It’s well-settled that the First Amendment’s right to free speech doesn’t protect things like fraud and defamation, where the speech at issue directly causes some identifiable harm to others. After all, fraud results in the loss of money or property, and defamation results in damage to a person’s reputation, which can cause serious financial loss.
But what about a blanket prohibition on lies that don’t
cause any apparent harm? Under the Stolen Valor Act
of 2005, there is such a prohibition. The law makes it a federal crime,
punishable by a fine and/or prison time, to knowingly make a false statement,
either verbally or in writing, that the speaker is the recipient of any
military decoration. Note that the law does not require the government to prove
that the statement caused harm to anyone (for example, by inducing an employer
to hire the liar), or even that the speaker acted with intent to defraud.
Theoretically, under the statute as written, a guy at a party who’s had a few too many drinks could be prosecuted for telling the story of his non-existent Silver Star to impress a group of strangers. Is this conduct despicable, and should such people be exposed at every opportunity? Absolutely. However, should it be criminalized?
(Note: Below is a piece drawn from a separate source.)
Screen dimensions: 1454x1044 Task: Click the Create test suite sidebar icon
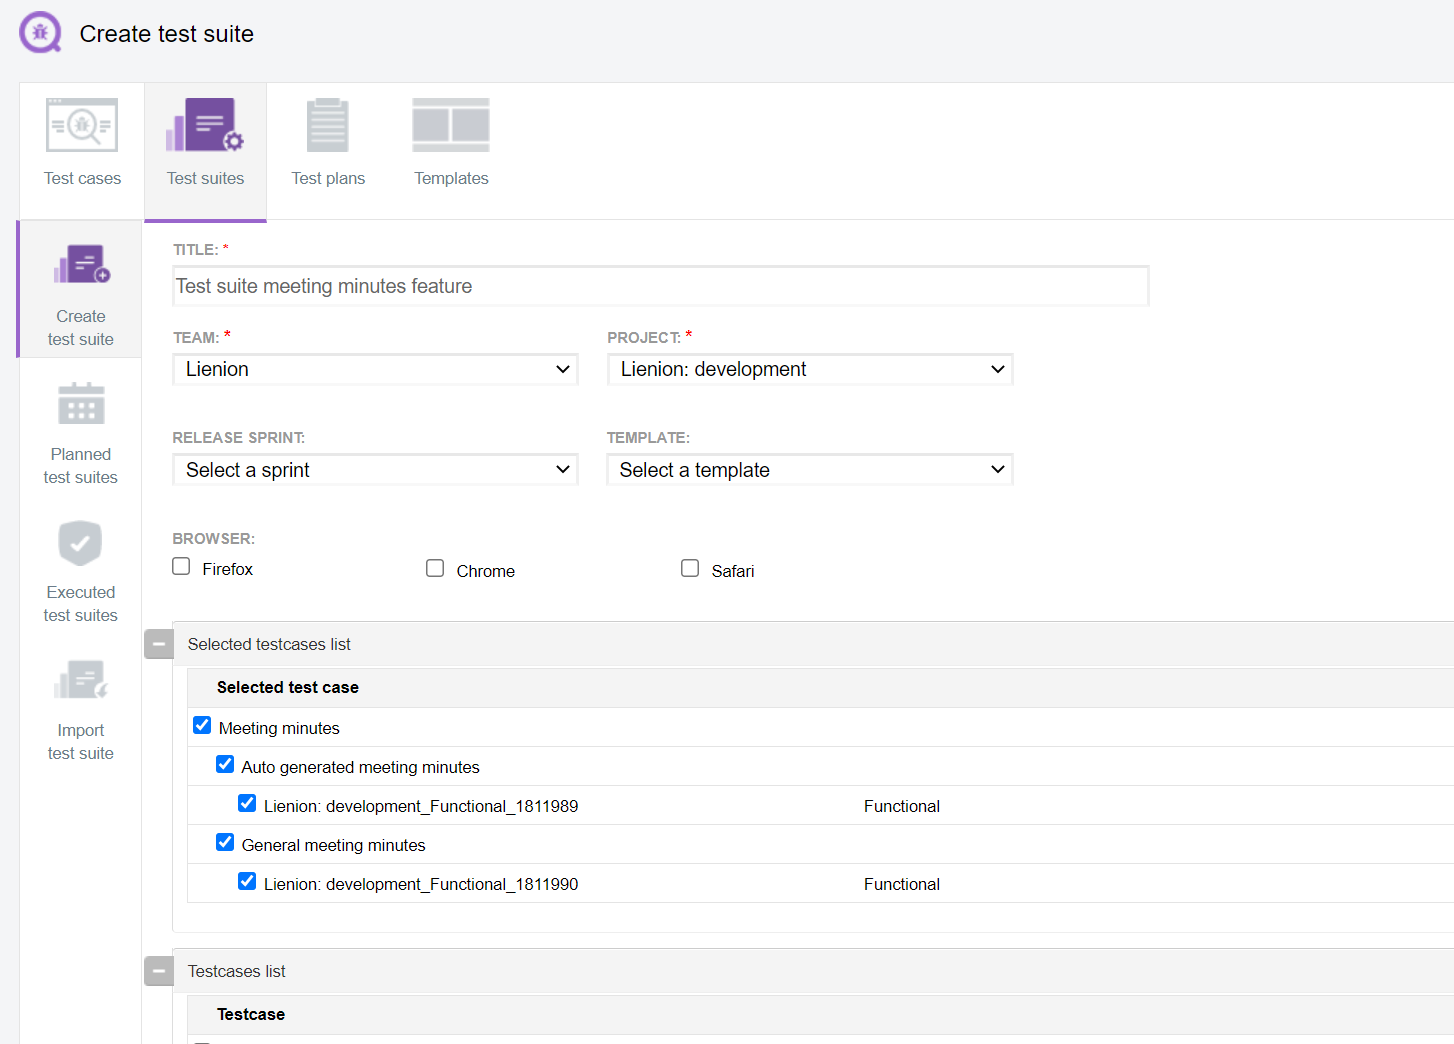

That’s a tougher question.
After all, the price we pay for living in a free society is
that many arguably immoral acts will be legal. There’s no federal law against
being rude, none against lying to children, and it’s not a crime to simply be a
jerk (who is also rude and lies to children). Once again, people who engage in
that conduct aren’t the types of people I, or almost anyone else, would like to
associate with. However, most would agree that it would be pointless and
perhaps disturbing to criminalize such conduct.
Currently, a man who claimed to have won the Congressional
Medal of Honor and is being prosecuted
under this law is arguing that it is unconstitutional. His basic argument is
that the law is a content-based restriction, which is presumptively invalid.
Such restrictions can only be upheld if the government can show that it has a
“compelling interest” in prohibiting a particular type of speech, and that the
prohibition is narrowly tailored to serve that interest.
The government actually argues that this is not a content-based restriction, which, if true, would compel a much more relaxed level of scrutiny. Yet the law, on its face, clearly and without qualification, bans a person from making certain statements of fact. If that’s not a content-based restriction, I’m not sure what is. Of course, a content-based restriction isn’t always unconstitutional, but it does trigger a burden that the government usually finds to be extremely difficult to overcome.
While a very compelling argument could be made that this law is constitutional under current precedents, whether or not such laws are a good idea are something else entirely. Personally, I believe that over-criminalization is a problem. While it is tempting to respond to everything that society disapproves of by banning it, such a course could take us down a path that most would find highly undesirable: criminalization of everything that the majority finds offensive.